Zusätzlich zu internen Einsparungen will die Fluggesellschaft weitere 350 Millionen Euro durch Outsourcing auf innerskandinavischer Fluglinien und den Verkauf von Tochtergesellschaften realisieren. Möglicherweise soll der Flughafendienstleister SAS Ground Services verkauft werden, der maßgeblich dazu beiträgt, dass SAS zu den pünktlichsten Airlines der Welt gehört. Auch das Bonusprogramm für Vielflieger wird als mögliches Verkaufsobjekt gehandelt, an dem Banken, Versicherungs- und Kreditkartengesellschaften interessiert sein könnten. Sie bekämen dadurch Zugriff auf die Daten von loyalen Kunden und könnten ihre Produkte anbieten. Als Verkaufskandidat gilt auch die norwegische Tochter Widerøe, die im Unterschied zur Muttergesellschaft stetige Gewinne erzielt. Hier hat bereits eine Interessengemeinschaft der Beschäftigten Kaufwünsche geäußert und nach Zeitungsberichten soll die Bankfinanzierung gesichert sein.
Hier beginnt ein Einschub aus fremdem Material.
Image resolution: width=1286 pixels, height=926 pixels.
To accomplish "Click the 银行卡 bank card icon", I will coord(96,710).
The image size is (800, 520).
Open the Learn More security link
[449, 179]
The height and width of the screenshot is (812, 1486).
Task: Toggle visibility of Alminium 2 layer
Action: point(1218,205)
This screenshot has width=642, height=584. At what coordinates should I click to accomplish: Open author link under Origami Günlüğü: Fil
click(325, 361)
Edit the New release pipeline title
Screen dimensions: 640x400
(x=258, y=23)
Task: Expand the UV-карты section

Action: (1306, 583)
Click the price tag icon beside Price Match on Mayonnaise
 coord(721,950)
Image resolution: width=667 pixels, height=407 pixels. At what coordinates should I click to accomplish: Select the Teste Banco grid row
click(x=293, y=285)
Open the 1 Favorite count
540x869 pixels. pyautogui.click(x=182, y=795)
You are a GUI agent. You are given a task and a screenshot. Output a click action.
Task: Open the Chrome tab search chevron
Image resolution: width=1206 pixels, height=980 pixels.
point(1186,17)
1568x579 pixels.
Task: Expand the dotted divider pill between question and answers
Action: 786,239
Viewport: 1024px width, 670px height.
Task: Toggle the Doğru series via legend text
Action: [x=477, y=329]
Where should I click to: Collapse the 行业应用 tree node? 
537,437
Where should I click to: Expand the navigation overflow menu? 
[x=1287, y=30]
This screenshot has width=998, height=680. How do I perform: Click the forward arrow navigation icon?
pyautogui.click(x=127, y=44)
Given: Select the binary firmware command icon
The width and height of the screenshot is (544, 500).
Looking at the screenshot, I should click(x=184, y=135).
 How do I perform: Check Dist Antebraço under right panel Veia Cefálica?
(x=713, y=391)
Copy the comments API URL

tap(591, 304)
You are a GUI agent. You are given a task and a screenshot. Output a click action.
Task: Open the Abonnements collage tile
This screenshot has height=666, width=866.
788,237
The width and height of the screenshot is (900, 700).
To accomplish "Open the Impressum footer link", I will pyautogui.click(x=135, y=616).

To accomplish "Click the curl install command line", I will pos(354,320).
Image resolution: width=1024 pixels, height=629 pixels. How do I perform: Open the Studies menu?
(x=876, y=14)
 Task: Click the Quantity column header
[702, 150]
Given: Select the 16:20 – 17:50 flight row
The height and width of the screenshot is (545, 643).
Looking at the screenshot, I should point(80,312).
Ob der neue Sparplan ausreicht zu verhindern, dass »Letzter Aufruf für SAS« bald zu hören sein wird, ist unklar. Einerseits braucht es eine Lösung, um im beinharten Wettbewerb bestehen zu können. Andererseits darf man nicht den Konkurrenzvorteil von Pünktlichkeit und guter Qualität durch zu viel Sparen in Gefahr bringen.